Advertisement

UPS Strike Really Bugs Customer

Share
SPECIAL TO THE TIMES

The Teamsters strike against United Parcel Service is really starting to bug Jan Dietrick.

You see, Dietrick is general manager of Rincon-Vitova Insectaries Inc., which supplies growers around the country with ladybugs, green lacewings and other “beneficial insects” to help eradicate crop-munching pests.

The problem is Dietrick’s company uses UPS to ship its bugs. If Dietrick’s insects don’t absolutely, positively get where they’re supposed to go overnight or soon thereafter, they, well, keel over and die. Or else they hatch and begin to eat each other.

Picture this: A package promising thousands of voracious predatory insects, delayed too long, could arrive carrying a few fat satiated bugs.

Advertisement

So Dietrick is getting creative, scrambling to find new ways to unload the creepy crawlers. She is negotiating with an armored truck firm--which usually delivers nothing but cold hard cash to and from banks--to transport her bugs.

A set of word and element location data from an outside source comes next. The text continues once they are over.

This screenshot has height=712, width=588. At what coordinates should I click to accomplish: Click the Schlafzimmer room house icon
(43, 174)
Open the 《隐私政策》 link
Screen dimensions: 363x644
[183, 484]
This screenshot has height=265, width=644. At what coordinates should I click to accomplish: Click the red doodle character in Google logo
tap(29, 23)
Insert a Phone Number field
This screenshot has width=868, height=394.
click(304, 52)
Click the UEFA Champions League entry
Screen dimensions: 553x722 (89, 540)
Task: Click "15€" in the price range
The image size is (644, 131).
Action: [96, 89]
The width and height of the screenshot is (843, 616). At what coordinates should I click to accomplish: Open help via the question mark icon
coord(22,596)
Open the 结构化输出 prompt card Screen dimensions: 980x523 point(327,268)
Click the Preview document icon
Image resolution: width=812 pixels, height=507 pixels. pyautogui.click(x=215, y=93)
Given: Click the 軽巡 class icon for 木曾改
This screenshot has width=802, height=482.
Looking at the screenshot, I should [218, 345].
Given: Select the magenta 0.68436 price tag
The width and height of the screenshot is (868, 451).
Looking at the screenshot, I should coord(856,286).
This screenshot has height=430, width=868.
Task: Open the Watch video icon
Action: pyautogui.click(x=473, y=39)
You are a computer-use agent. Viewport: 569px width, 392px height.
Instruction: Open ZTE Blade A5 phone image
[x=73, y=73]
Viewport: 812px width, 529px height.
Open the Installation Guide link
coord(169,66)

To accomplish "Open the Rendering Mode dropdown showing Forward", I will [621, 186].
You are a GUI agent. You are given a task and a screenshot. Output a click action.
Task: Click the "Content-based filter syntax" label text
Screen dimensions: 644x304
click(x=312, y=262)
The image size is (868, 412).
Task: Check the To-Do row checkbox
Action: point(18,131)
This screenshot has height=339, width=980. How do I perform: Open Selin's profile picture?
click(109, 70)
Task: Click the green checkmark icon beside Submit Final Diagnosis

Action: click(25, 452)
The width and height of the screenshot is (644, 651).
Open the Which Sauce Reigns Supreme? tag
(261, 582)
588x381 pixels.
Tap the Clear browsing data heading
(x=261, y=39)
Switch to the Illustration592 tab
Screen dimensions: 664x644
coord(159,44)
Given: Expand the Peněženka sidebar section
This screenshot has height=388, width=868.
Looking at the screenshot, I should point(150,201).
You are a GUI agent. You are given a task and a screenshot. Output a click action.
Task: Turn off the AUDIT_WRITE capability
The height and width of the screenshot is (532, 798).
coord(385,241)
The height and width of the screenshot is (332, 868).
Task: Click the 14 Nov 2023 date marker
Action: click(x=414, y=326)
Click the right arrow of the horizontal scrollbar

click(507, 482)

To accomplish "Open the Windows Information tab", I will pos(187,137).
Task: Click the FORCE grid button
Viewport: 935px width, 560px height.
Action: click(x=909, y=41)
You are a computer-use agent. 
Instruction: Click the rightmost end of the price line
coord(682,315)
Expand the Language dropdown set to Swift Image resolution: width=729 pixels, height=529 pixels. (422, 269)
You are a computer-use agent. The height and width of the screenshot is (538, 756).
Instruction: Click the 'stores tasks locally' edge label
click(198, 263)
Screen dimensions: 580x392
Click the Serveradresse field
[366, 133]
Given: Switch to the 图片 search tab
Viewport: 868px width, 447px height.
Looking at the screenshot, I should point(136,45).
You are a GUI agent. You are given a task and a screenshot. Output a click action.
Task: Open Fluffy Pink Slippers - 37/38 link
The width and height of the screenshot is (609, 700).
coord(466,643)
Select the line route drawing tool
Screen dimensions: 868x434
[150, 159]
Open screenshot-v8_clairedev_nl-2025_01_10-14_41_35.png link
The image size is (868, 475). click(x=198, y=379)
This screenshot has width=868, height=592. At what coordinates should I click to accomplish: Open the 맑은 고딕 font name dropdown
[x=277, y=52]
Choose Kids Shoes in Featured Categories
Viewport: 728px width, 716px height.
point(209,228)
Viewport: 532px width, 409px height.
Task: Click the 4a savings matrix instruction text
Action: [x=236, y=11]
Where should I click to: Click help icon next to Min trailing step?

“I was walking by and saw their sign and decided I’d at least ask,” she said. “They’re considering doing a couple dozen boxes per week.”

Dietrick is scouting other options as well.

“I dashed down to Kinko’s with a few boxes of our predatory mites yesterday because I know they have a regular FedEx pickup time,” she said. “They took a few.

“We’ve also found a local flower delivery company that’s helping us out with some of our California deliveries,” she added.

Some companies, though, are squeamish about ferrying cargo with six legs.

Cute little ladybugs are one thing, she said. “But some people don’t love the idea of delivering live insects, like predatory mites, even though they’re important in Ventura County. They attack the persea mite, which defoliates avocado trees.”